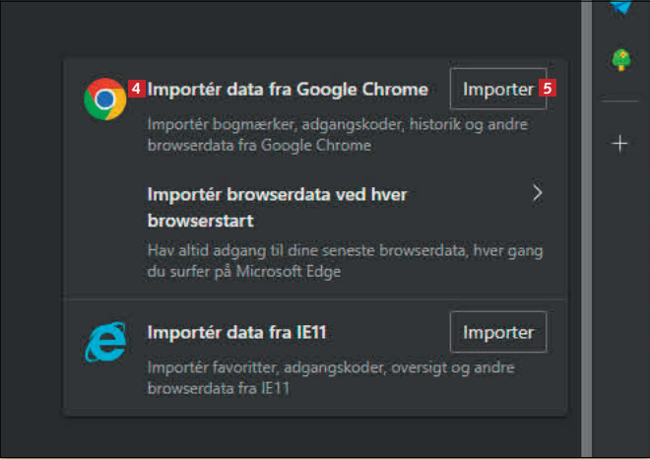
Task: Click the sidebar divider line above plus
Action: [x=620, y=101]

________________

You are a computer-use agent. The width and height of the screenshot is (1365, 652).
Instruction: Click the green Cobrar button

________________

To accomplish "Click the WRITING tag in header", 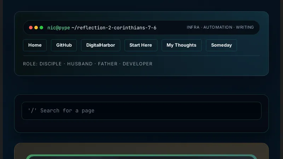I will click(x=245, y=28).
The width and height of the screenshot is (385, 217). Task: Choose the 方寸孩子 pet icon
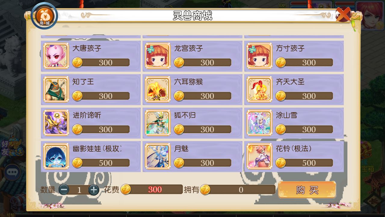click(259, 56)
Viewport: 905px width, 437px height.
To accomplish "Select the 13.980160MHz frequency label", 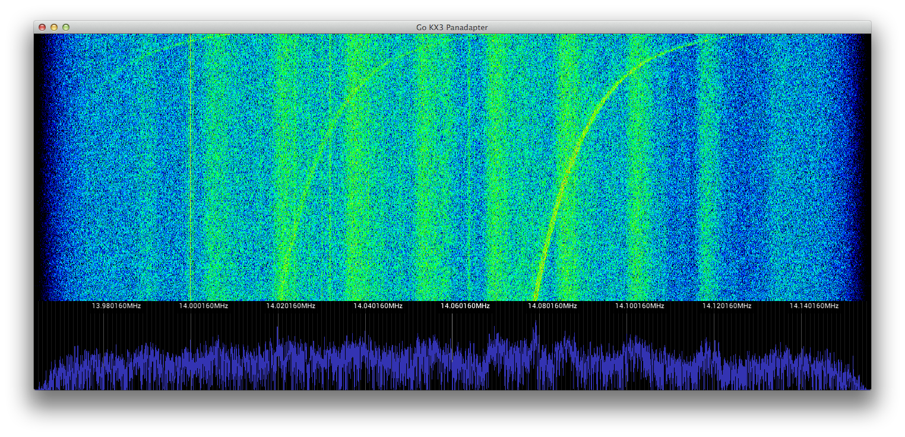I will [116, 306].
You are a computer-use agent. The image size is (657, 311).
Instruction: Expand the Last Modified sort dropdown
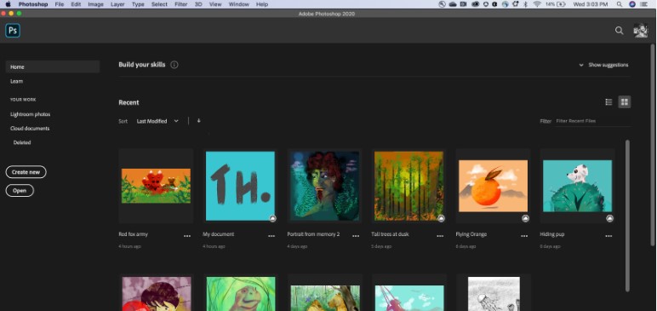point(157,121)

________________

Print exactly the lines above from the one with "You are a computer-use agent. The width" to the one with "Instruction: Click the green Cobrar button", including both.

You are a computer-use agent. The width and height of the screenshot is (1365, 652).
Instruction: Click the green Cobrar button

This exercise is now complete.